Diyarbakır’ın faşizm için kara, devrimciler ve yurtseverler için onurlu ve direniş mirası bırakan tarihini çoğumuz biliriz. İbrahim Kaypakkaya’nın „Ser ver, sır verme“ ilkesinin devam ettiricileri, dörtlerin bedenlerini tutuşturarak isyan ateşini yakmışlardır. Sakine’nin „Göğüslerimi kestiler, haklı bir davanın bedelini ödemiş değerleri düşününce ah bile diyemedim…“ direnişi bugün de F-tipi tabutluklara rağmen yaşatılmaktadır.
Faşizm, kendini en güçlü zannettiği alanlarda, zindanlarda „İnsanlık onuru işkenceyi yenecek!“ diyerek düşmana meydan okumaya devam etmektedir.
Çünkü onlar, hakların direnerek elde edileceğini bilen, elde etmek istedikleri hakları da direne direne kazanacaklarının bilincindeler.
Bu bilinci biz dışarıda olanların kuşanması da *“ama“sız, „fakat“sız bir sorumluluk ve zorunluluktur. Faşizmin tüm toplumu açık bir cezaevine dönüştürmeye çalıştığı, 20 yıllık gerici, faşist AKP iktidarının ardından yaşanan her türlü şiddet, kadınların emeğinin, bedeninin, kimliğinin baskı ve sömürü çarkında öğütülmesi, zenginlerin daha zengin, fakirlerin daha fakir olduğu, gençliğin, LGBTİ+’ların, emeklilerin, emekçilerin, memurların, akademisyenlerin hak ve özgürlüklerinin gasp edilmesi, çocuklarımızın geleceğinin karartılması, doğanın ve canlıların talan edilmesi günümüzdeki vahim tabloyu yaratmaktadır.
Bu tablo karşısında, faşizme karşı durmak, onurlu insanların yanında durmak, onları sahiplenmek, mücadelelerine dışarıdan omuz vermek, aynı zamanda faşizme karşı omuz omuza durmak demektir.

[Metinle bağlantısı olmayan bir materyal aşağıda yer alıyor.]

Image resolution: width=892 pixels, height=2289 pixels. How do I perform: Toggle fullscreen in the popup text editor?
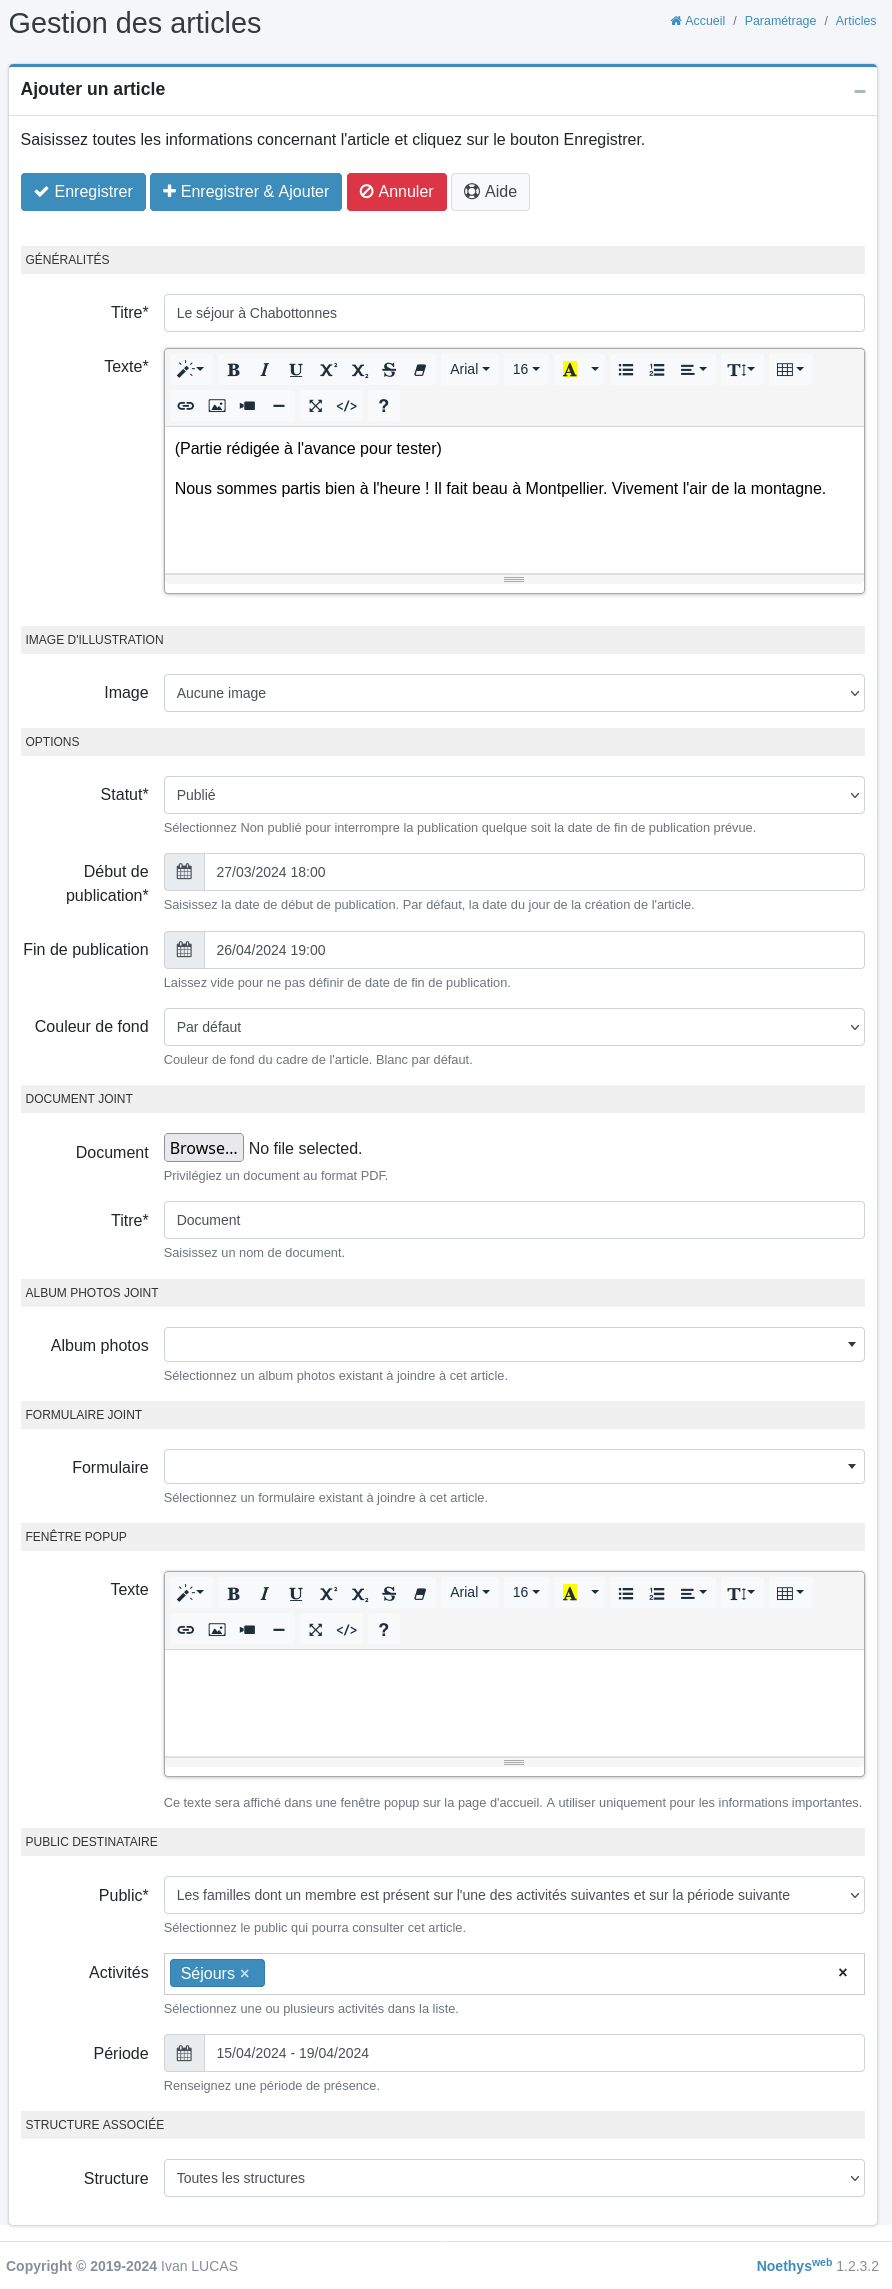315,1630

Sistem her geçen gün daha pervasızlaşırken, tek tek saldırırken, „Bana dokunmayan yılan bin yıl yaşasın“ diyemeyiz. O yılan hepimizi sokar, zehrini hepimize zerk eder. O zehire karşı güçlüce ve birlikte panzehir olmak, ertelenemez bir zorunluluktur. Ve bu mücadelenin en önemli öznesi, öncüsü ve önderi biz kadınlar olmak zorundayız. Çünkü bu sistemin en çok borçlu olduğu kesim biz kadınlarız.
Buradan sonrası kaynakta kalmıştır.